Required work:
Below are some records. Count the lines with "target" in them and give nothing but the total.

....

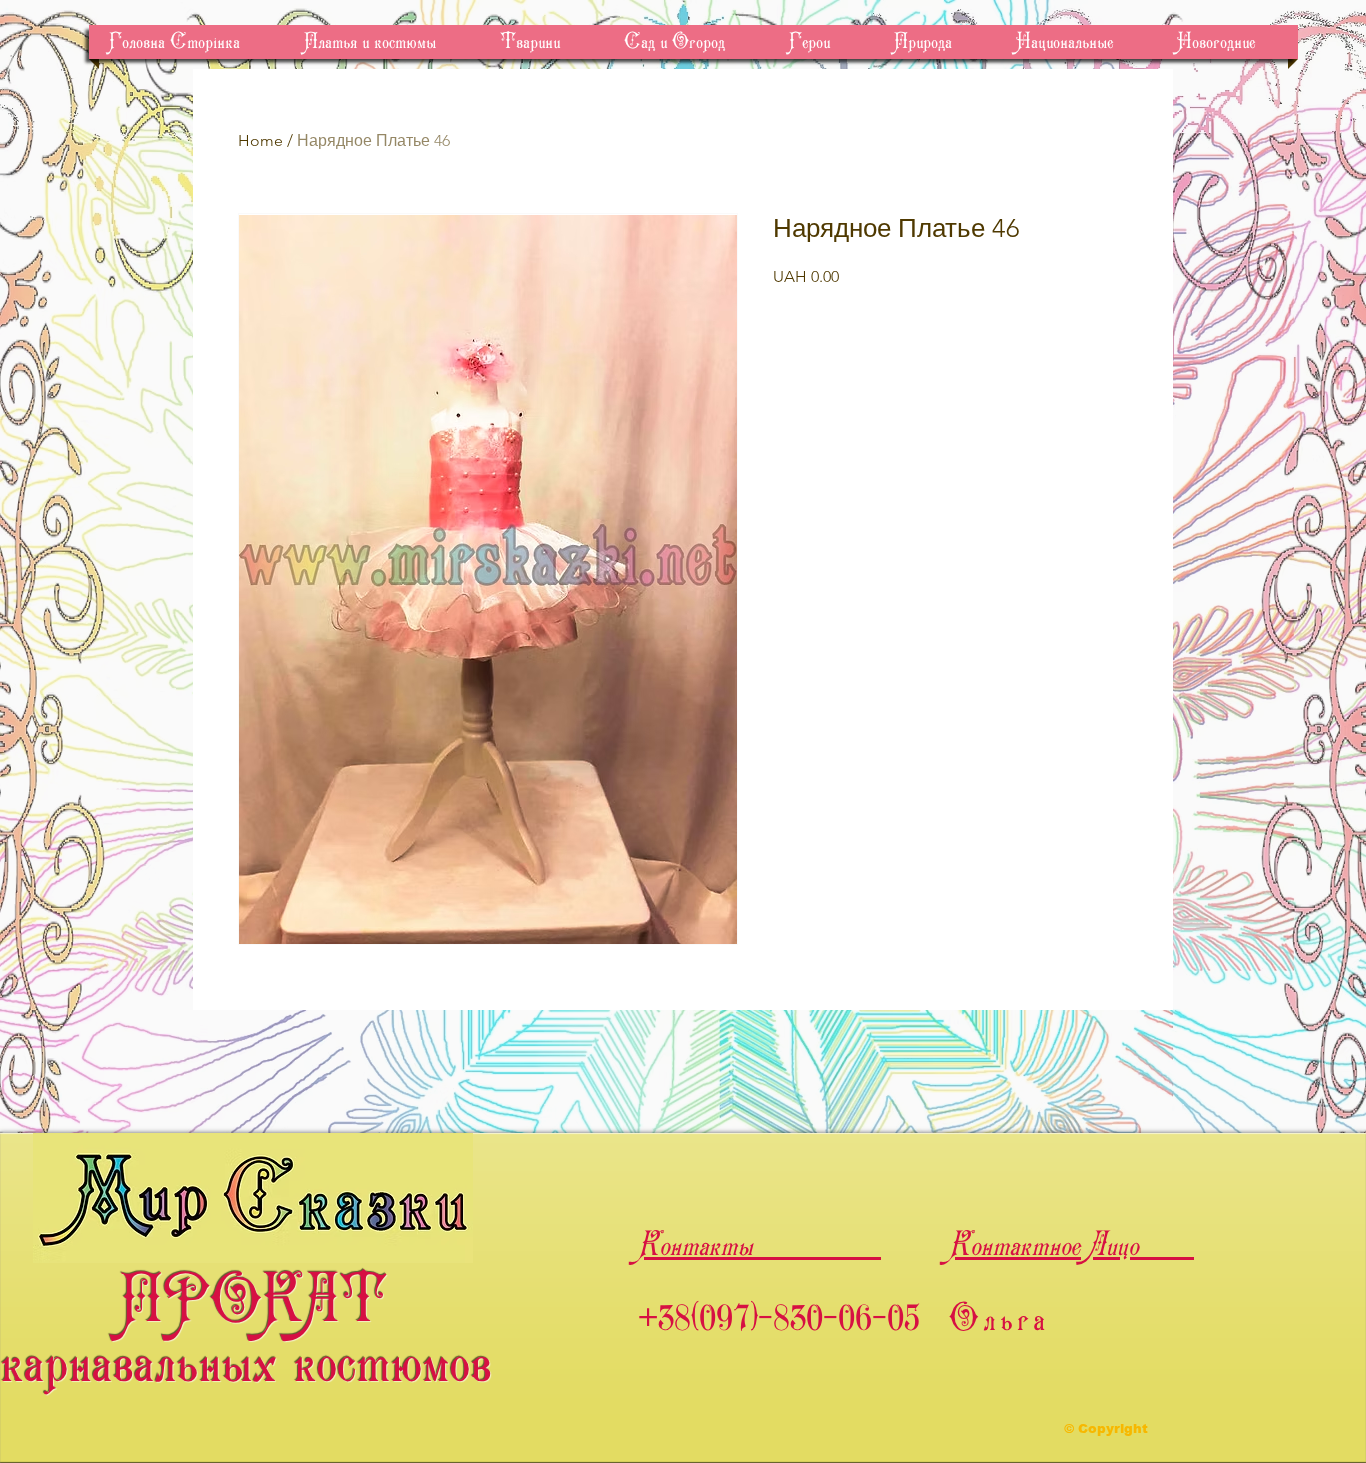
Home (260, 140)
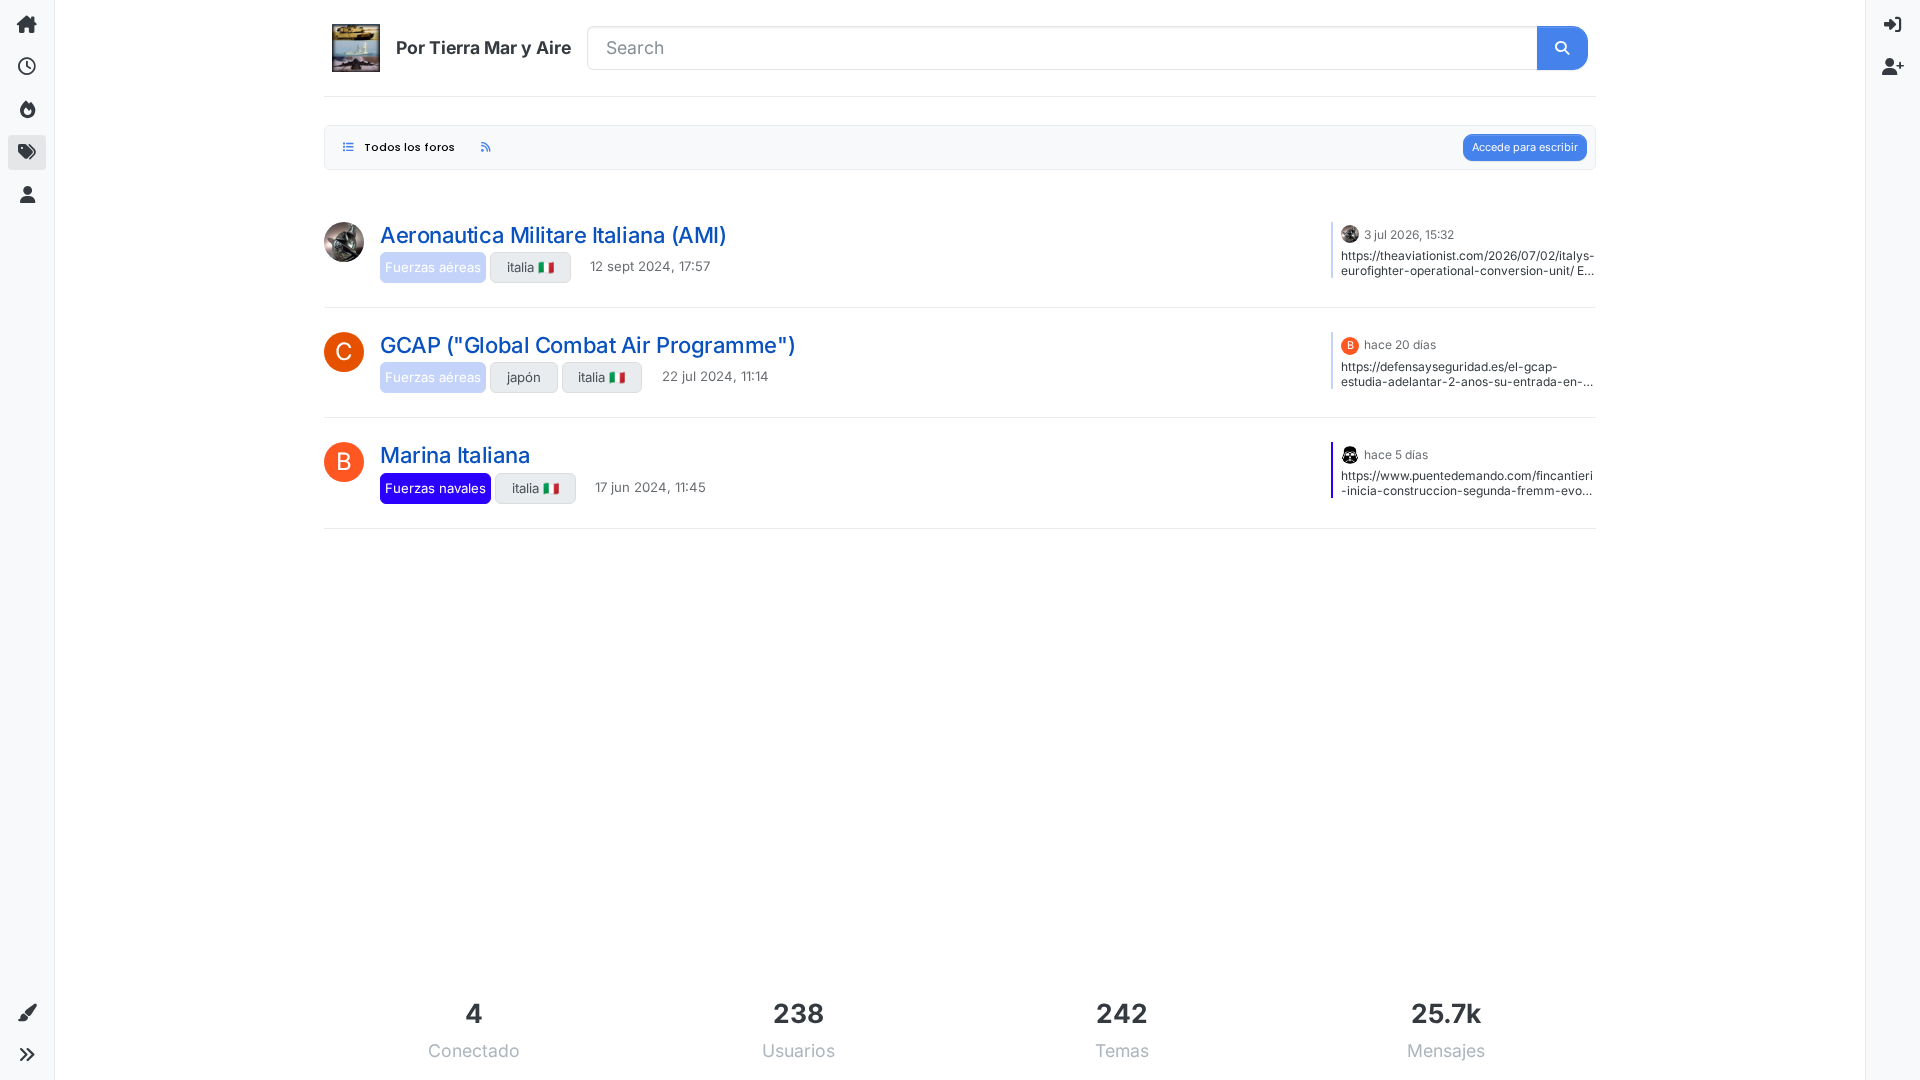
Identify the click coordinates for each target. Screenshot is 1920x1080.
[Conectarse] (1893, 25)
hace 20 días (1400, 344)
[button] (27, 1013)
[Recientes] (27, 67)
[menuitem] (1893, 25)
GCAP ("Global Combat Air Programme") (587, 345)
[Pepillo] (1350, 452)
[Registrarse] (1893, 67)
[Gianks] (344, 242)
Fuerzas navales (435, 488)
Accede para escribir (1525, 147)
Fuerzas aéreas (433, 267)
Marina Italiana (455, 455)
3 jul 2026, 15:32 (1409, 234)
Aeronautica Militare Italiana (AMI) (553, 235)
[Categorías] (27, 25)
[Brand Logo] (356, 48)
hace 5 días (1396, 454)
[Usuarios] (27, 195)
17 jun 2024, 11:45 (650, 487)
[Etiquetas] (27, 152)
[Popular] (27, 110)
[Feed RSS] (486, 147)
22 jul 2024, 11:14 (715, 376)
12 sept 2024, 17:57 (650, 266)
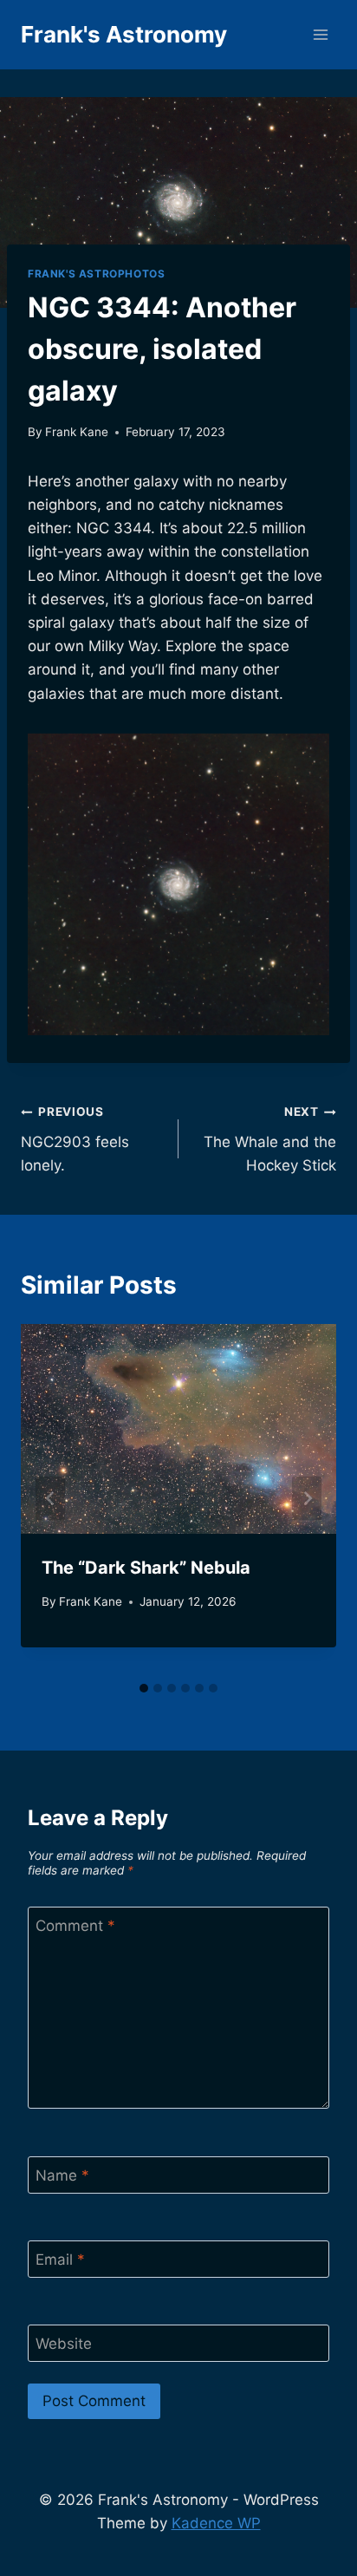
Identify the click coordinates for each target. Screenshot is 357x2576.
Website (64, 2343)
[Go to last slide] (50, 1499)
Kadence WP (216, 2523)
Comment (75, 1925)
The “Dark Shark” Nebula (146, 1567)
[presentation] (178, 1429)
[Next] (306, 1499)
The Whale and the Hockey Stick (270, 1139)
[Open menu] (320, 34)
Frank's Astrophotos (96, 273)
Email (60, 2259)
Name (62, 2175)
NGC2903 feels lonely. (75, 1139)
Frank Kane (76, 432)
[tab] (144, 1688)
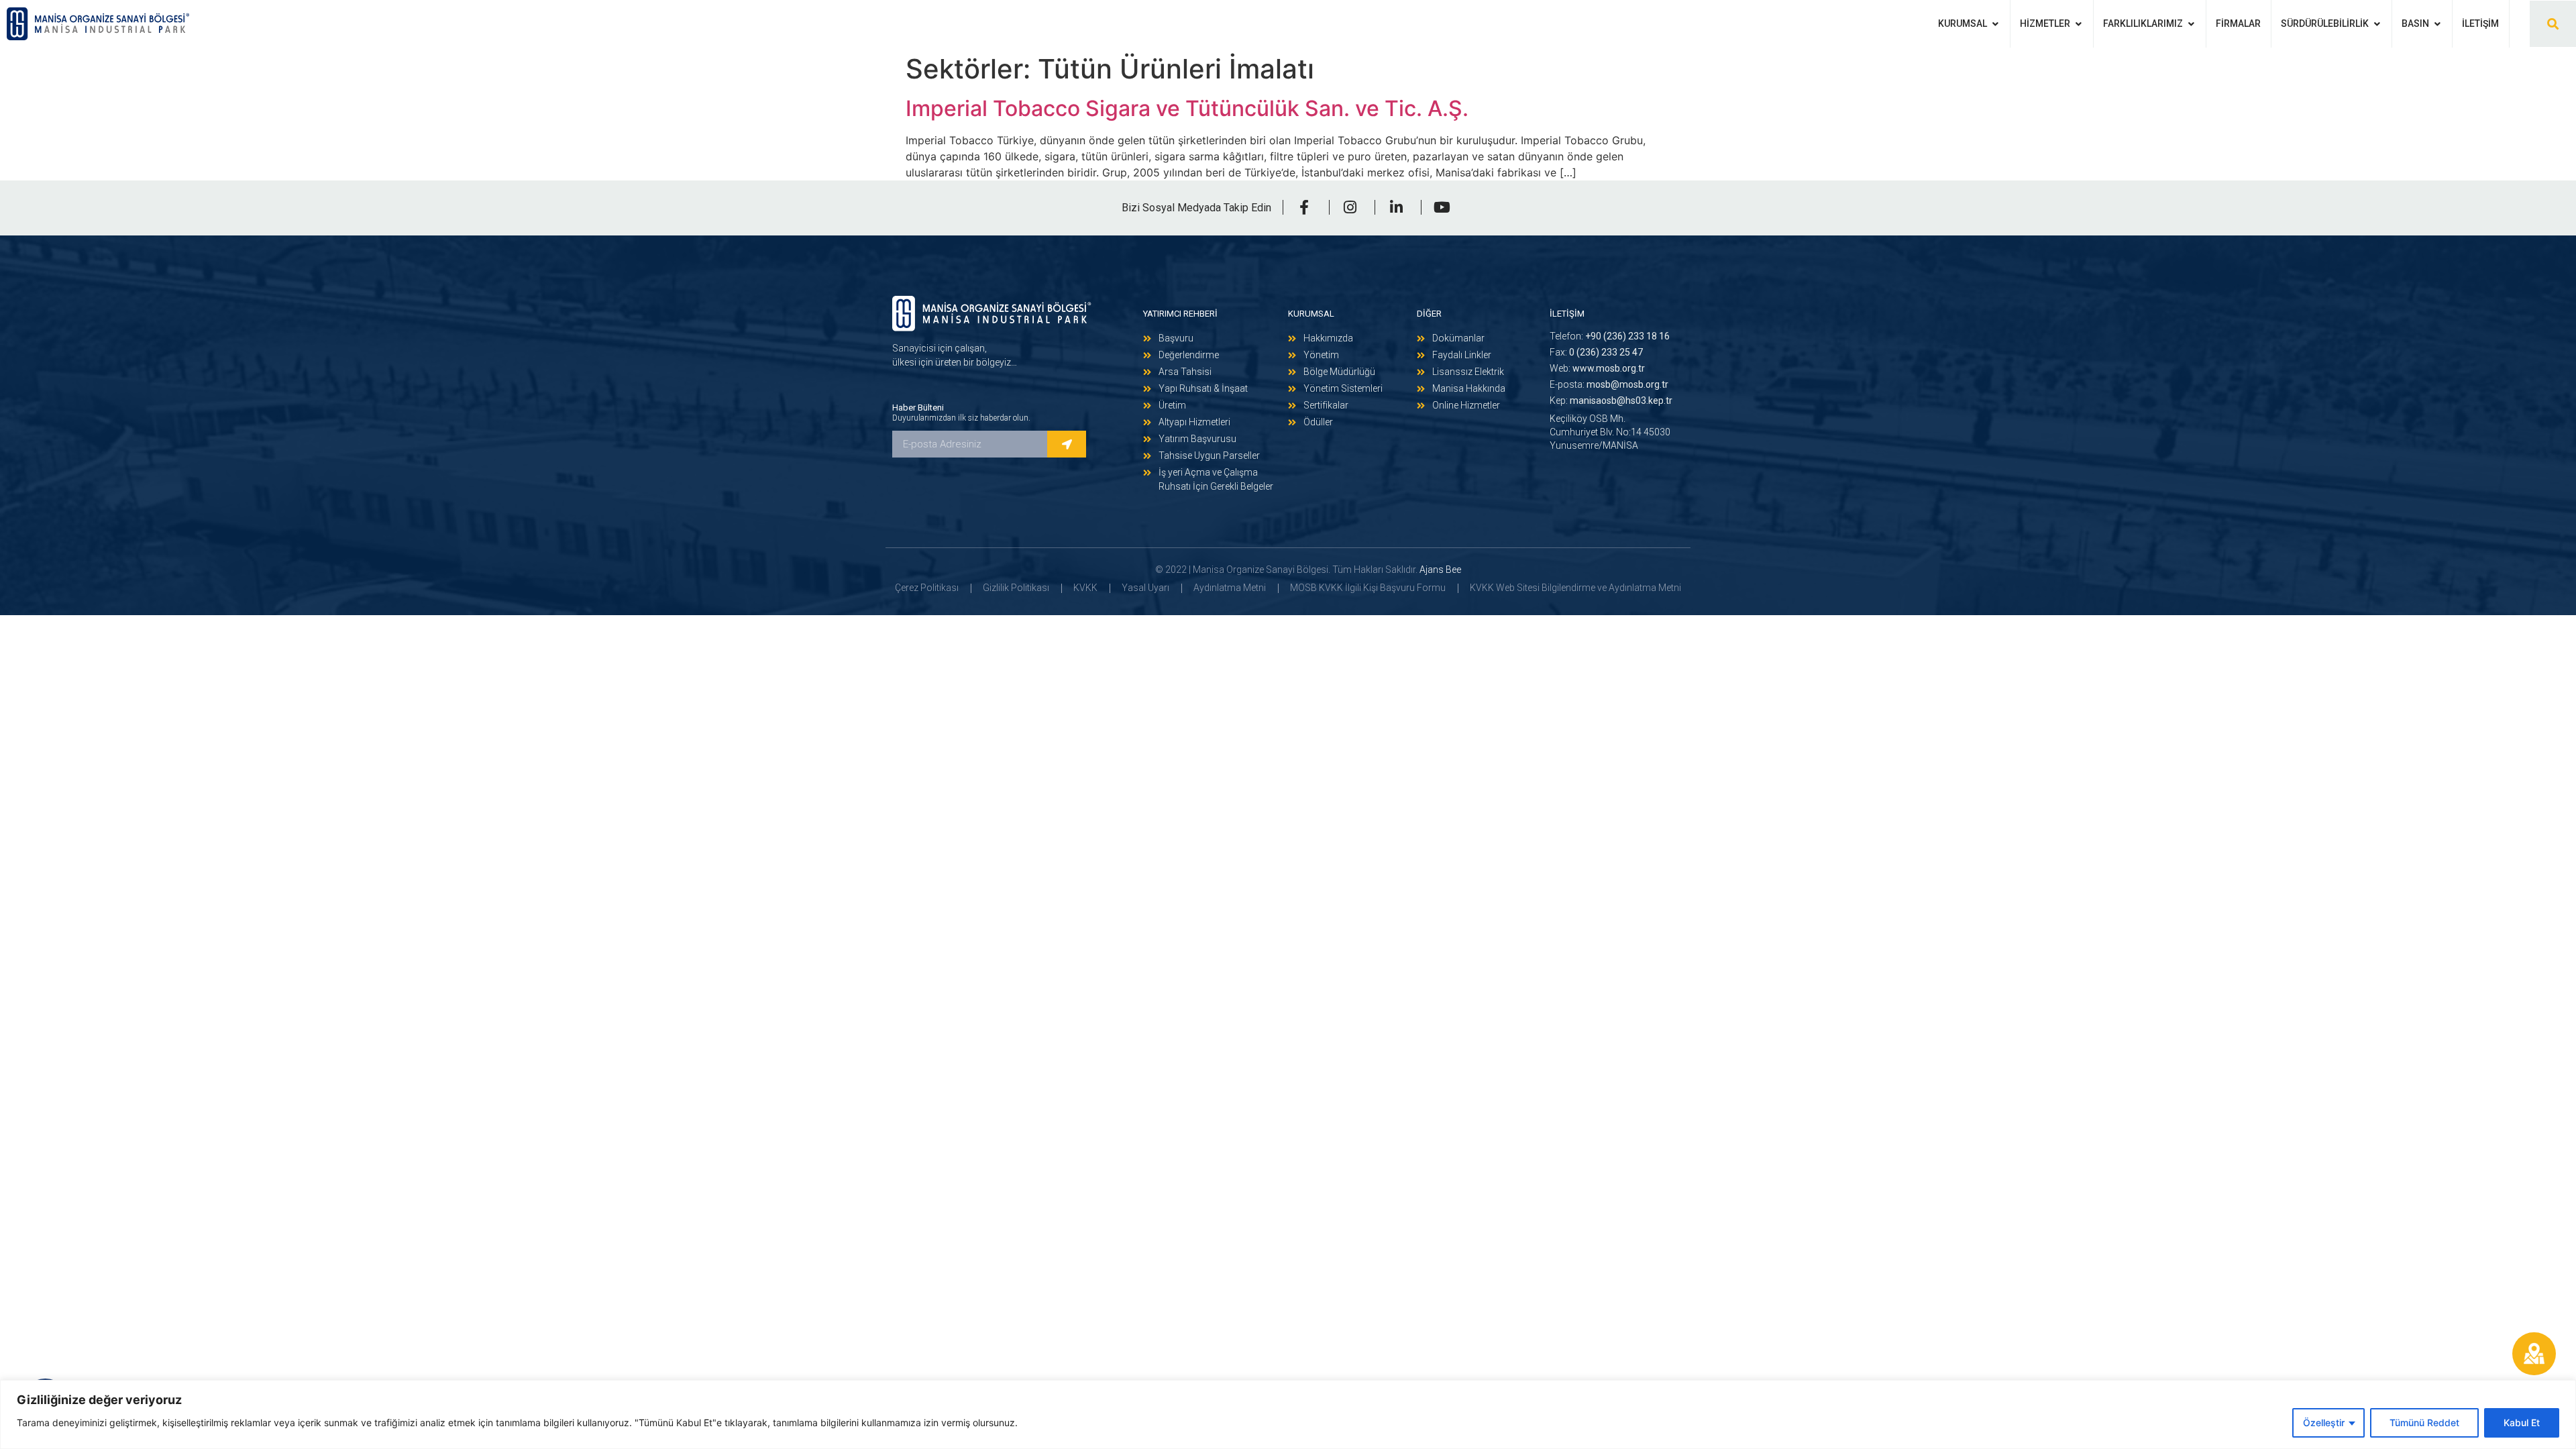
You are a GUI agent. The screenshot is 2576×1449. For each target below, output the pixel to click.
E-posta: (1609, 384)
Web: (1597, 368)
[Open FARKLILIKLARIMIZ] (2191, 24)
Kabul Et (2522, 1422)
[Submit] (1066, 444)
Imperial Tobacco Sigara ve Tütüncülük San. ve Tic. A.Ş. (1187, 108)
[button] (2553, 24)
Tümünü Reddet (2424, 1422)
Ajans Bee (1440, 569)
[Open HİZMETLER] (2078, 24)
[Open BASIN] (2437, 24)
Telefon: (1610, 336)
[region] (1288, 1414)
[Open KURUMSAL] (1995, 24)
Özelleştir (2324, 1422)
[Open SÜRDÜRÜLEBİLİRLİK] (2376, 24)
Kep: (1611, 400)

....

Output for this exercise:
3